Text excerpt:
Data related to Intelligence Gathering and Pacification Efforts
Record Group 330: Records of the Office of the Secretary of Defense
- Hamlet Evaluation System (HES) Files, 1967 – 1974
National Archives Identifier: 4616225
Data Files: 98 (ASCII Rendered) (de-NIPS’d and NIPS version available)
Technical Documentation: varies per file(s) (343 pages total, plus supplemental documentation)
Online Access: Download
This series contains geopolitical and demographic information for South Vietnamese villages and hamlets, along with observation ratings relating to security conditions and socio-economic factors in each village and hamlet.
- Pacification Attitude Analysis System (PAAS) Files, 3/1970 – 7/1972
National Archives Identifier: 29011649
Data Files: 3 versions: Original NIPS file; De-NIPS’d file with one record per question; and De-NIPS’d file with one record per respondent
Technical Documentation: estimated 400 pages
This series contains monthly public opinion poll responses from Vietnamese interviewees in both rural and urban areas about the Vietnamese Conflict, Cambodian War, Pacification Program, economic conditions, and other public issues. Interviewers memorized the survey questions, used indirect questioning techniques to obtain the responses, and then memorized the responses.
Record Group 472: Records of the U.S. Forces in Southeast Asia
- Hamlet Evaluation System (HES), 1969 – 1973
National Archives Identifier: 18556191
Data Files: 1 (EBCDIC, variable-length records)
Technical Documentation: none compiled
This series contains geopolitical and demographic information for South Vietnamese villages and hamlets, along with observation ratings relating to security conditions and socio-economic factors in each village and hamlet.

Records
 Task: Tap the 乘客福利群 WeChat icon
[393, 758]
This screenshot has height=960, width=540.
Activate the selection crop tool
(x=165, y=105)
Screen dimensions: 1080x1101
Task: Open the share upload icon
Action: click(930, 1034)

Short task 1: Copy the stretch of the pacification data listing from "Record Group 472: Records" through "(EBCDIC, variable-length records)".
Short task 2: Write the next part of the listing of Vietnam-era pacification data files, picking up after its final line.

Exercise output 1:
Record Group 472: Records of the U.S. Forces in Southeast Asia
- Hamlet Evaluation System (HES), 1969 – 1973
National Archives Identifier: 18556191
Data Files: 1 (EBCDIC, variable-length records)

Exercise output 2:
- South Vietnamese National Police Force Counterinsurgency Files, 1971 – 1973
National Archives Identifier: 609777
Data Files: 2 (ASCII)
Technical Documentation: 40 pages for the data files; 4 electronic documentation files and 84 pages for the documentation files; 1 program source file
Online Access: Download
This series contains two subsystems of the National Police Infrastructure Analysis Subsystems (NPIASS I and NPIASS II) that have information about Viet Cong (VC) infrastructure by position and name, and document by dossier suspected VC members and the countermeasures taken against each suspect. A public use version of NPIASS II is available.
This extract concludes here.